Il faut rappeler que les termes de ce paradoxe
avaient été mis en évidence dès 1973
par l'un des pionniers de la créolistique, par le fondateur
de ce qu'est maintenant une branche reconnue des études linguistiques,
puisqu'il s'agit de la linguistique contrastive créole français,
je veux parler du linguiste haïtien Pradel POMPILUS qui écrivait
dans l'avant propos de son ouvrage "Contribution à
l'étude comparée du créole et du français
à partir du créole haïtien": "Le français n'est pas notre langue maternelle;
la langue de notre vie affective, la langue de notre vie profonde,
la langue de notre vie pratique, pour la plupart d'entre nous, c'est
le créole, idiome à la fois très proche et
très éloigné du français." En fixant là les notions de proximité
et d'éloignement entre les deux langues, Pradel POMPILUS
dégageait ce qu'on pourrait considérer comme les données
matricielles qui régissent les relations entre ces deux systèmes
et qui constituent le cadre obligé dans lequel s'inscrit
une réflexion sur l'enseignement du français en pays
créolophone.
Le français, en Haïti comme dans d'autres pays, bénéficie
d'un avantage lié à l'histoire: c'est la langue des
colons européens, donc du savoir, de l'écrit, de l'école.
Son usage équivaut fondamentalement, dans la codification
des échanges, à un gage de respectabilité.
La conséquence de cet état de fait est l'appétence
indéniable pour ce symbole du savoir et cette marque d'appartenance
aux couches sociales favorisées qu'est la langue française.

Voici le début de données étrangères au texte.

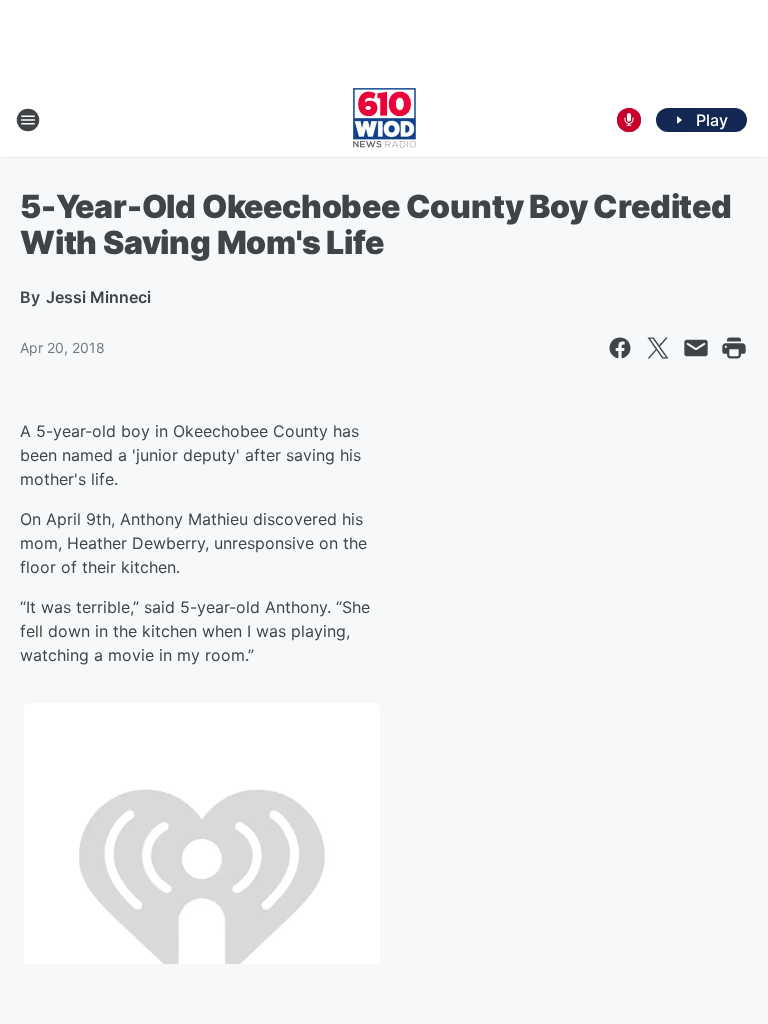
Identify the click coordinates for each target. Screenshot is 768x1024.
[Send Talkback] (629, 120)
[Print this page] (734, 348)
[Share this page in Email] (696, 348)
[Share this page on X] (658, 348)
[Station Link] (384, 120)
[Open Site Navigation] (28, 120)
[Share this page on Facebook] (620, 348)
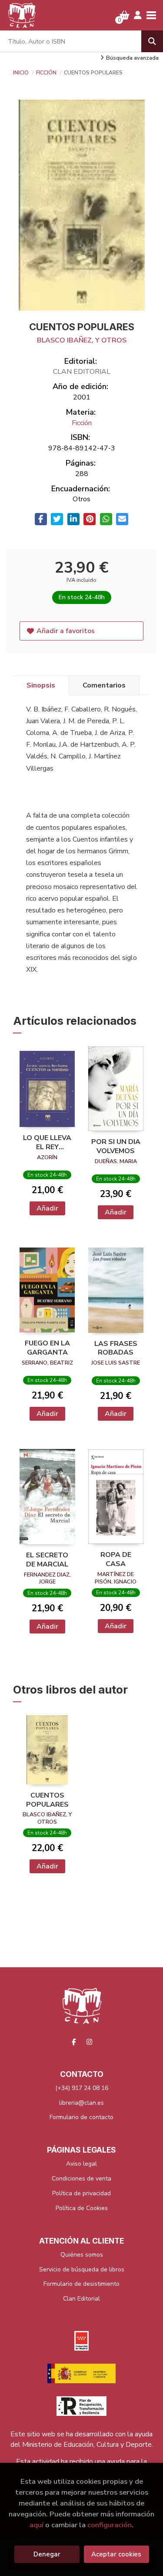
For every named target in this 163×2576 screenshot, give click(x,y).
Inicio (21, 72)
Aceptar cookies (116, 2554)
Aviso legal (81, 2164)
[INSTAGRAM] (89, 2041)
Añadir (47, 1208)
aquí (36, 2525)
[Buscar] (152, 41)
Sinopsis (41, 685)
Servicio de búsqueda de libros (81, 2269)
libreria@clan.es (81, 2103)
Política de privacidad (81, 2193)
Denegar (46, 2554)
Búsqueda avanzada (132, 58)
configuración (109, 2525)
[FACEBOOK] (73, 2041)
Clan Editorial (81, 2298)
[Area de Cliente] (138, 15)
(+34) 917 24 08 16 (81, 2088)
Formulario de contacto (81, 2117)
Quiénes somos (81, 2255)
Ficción (47, 72)
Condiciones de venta (81, 2178)
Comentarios (104, 685)
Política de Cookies (82, 2208)
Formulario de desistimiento (81, 2284)
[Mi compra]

Il faut ajouter que le français représente également
un moyen d'accès aux valeurs de la culture francophone, fortement
présente et diffusée en Caraïbe par les trois
départements français de la Martinique, de la Guadeloupe
et de la Guyane, mais également, à l'échelle
plus largement américaine, par le Canada.
Il s'agit là de données d'ordre globalement historique
qui devraient constituer objectivement des éléments
favorables au développement du français et à
son enseignement.
-
Or cet héritage historique est porteur
des éléments qui font précisément
la faiblesse de la situation du français et de son enseignement:
c'est que globalement la coexistence du français avec
le créole, qui fonde la spécificité de
ce qu'est le français dans les pays caraïbes, a
été ignorée. Il y a eu certes des avancées
historiques: je n'oublie pas la Réforme Bernard, qui
a marqué les années 1975-1985. Mais trop longtemps
- et y compris dans les départements français
d'Amérique - l'interprétation faussée de
la coexistence du créole et du français a fragilisé
la mise en place d'actions pédagogiques pertinentes.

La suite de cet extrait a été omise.